Per tutti gli sportivi i lockdown sono stati una pausa forzata, per alcuni anche un problema di salute con forti impatti sul proprio organismo. Quando un problema non si può risolvere, ciò su cui possiamo lavorare è l’approccio ad esso. Nespoli parla di “anno extra”: una sorta di bonus, pur riconoscendo che un anno fa sarebbe già stato un momento buono per la sua Olimpiade. Se riesci a vedere che il destino non ti intralcia solamente, ma ti dà più tempo, allora capisci che quel tempo lo puoi girare a tuo vantaggio: è una rimodulazione della prospettiva cognitiva, da poter riempire con la vera linfa dello sport di alto livello, ovvero l’allenamento.



2) CONSAPEVOLEZZA DELLE DIFFICOLTÀ


Le prime gare sono state non ottimali, ho avuto parecchie difficoltà e qui me le sono ritrovate tutte dalla prima all’ultima, però ho avuto modo e tempo di riorganizzarmi e di ricalibrarmi e sono veramente stato grande


Ma come? Allenarsi e prepararsi non permette di arrivare alla gara senza difficoltà? Sarebbe molto semplice se fosse così. Le difficoltà però ci sono, alcune sono anche dentro di noi quindi nel momento in cui ci presentiamo in gara ce le portiamo per forza dietro, al cancelletto di partenza come sulla linea di tiro. Ciò che fa la differenza è il riconoscimento delle proprie difficoltà, ovvero capire quando si stanno mettendo davanti a noi e poterle gestirle proprio come ci si è allenati a fare.
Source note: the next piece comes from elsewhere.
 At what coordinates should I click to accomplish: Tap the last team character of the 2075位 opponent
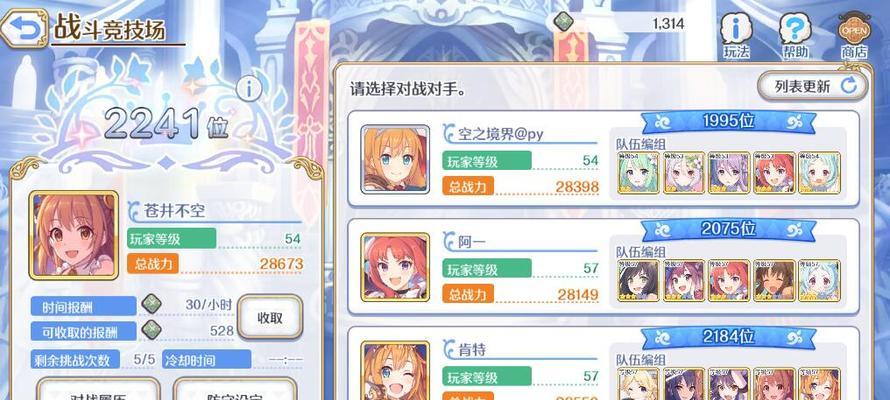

La gestione delle difficoltà non diventa quindi solo una competenza pratica, ma anche un motivo di autoefficacia personale nel convincersi di poter gestire le difficoltà della gara.
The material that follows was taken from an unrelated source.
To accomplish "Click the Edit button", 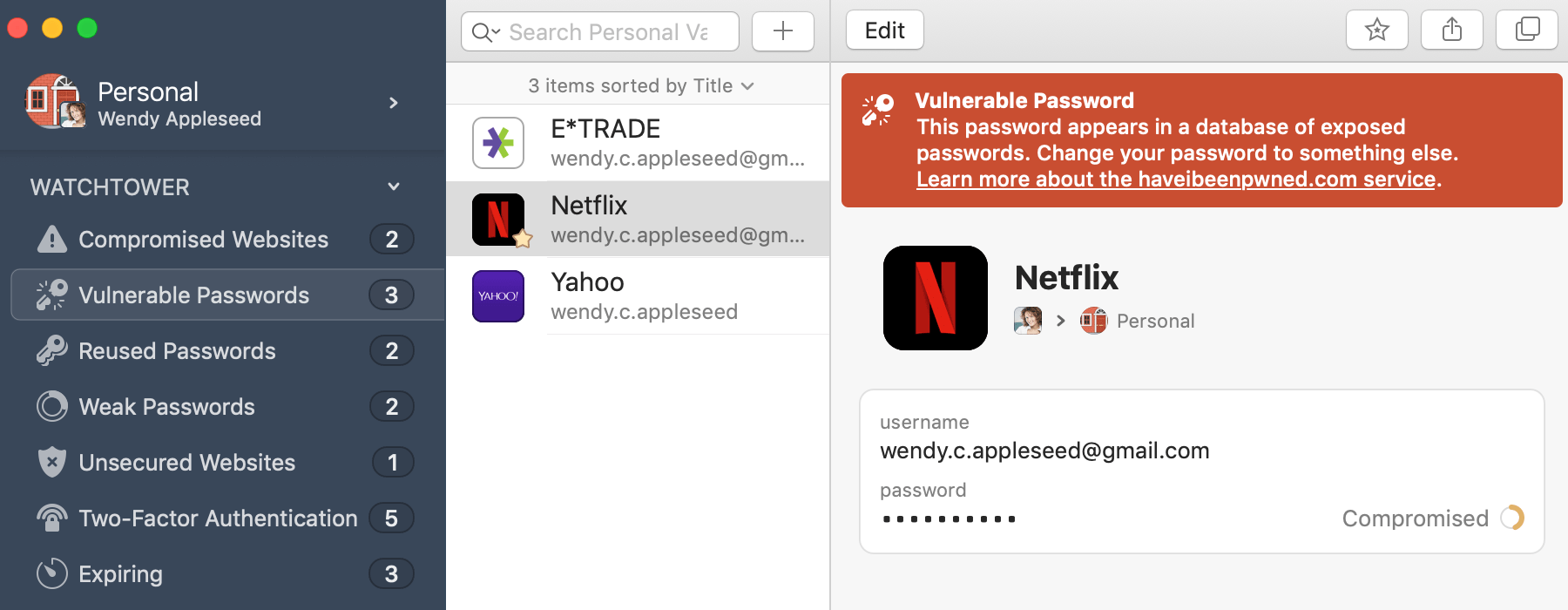I will [884, 29].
3) CONOSCENZA DEL PROPRIO CORPO


Come fai a 160 battiti ad avere la calma? Io non ero calmo, per niente, credo che dai battiti si sia visto: però ho imparato a conviverci. Ho cercato per anni di chiudermi in una bolla e di abbassare i battiti, in realtà ho avuto modo di scoprire e gustare la bellezza dell'emozione e l'ho sposata a pieno. L'ho abbracciata, è più faticoso ma ho cercato di ripetermi il mio mantra e cercare di rimanere sulla linea di tiro, soprattutto mai sul maxischermo per vedere cosa sta facendo l'avversario o a quanti battiti fossi arrivato.”


Questo passaggio è il più bello e significativo per chi come noi fa molta attenzione all’allenamento del parametro psicofisiologico durante la prestazione sportiva. Tutti abbiamo due polmoni e un cuore, ma la respirazione e il battito cardiaco sono specifici per ognuno di noi, soprattutto al variare delle circostanze. Pretendere di funzionare tutti allo stesso modo è semplicemente limitante. Accettare un ritmo cardiaco che accelera, senza frenare i buoni motivi per cui la nostra mente e il nostro corpo ritengono necessario che accada in uno specifico momento, significa accettare se stessi. Solo in questo modo possiamo prendere la nostra forza e non cercare di rinchiuderla bensì di incanalarla, proprio là dove la nostra attenzione lo ritiene più opportuno, in questo caso sulla linea di tiro.


Gestione della prospettiva cognitiva, riconoscimento e gestione delle proprie difficoltà e attenzione: tre target di un allenamento mentale che sono veri e propri pezzi di materiale pregiato per comporre una medaglia olimpica.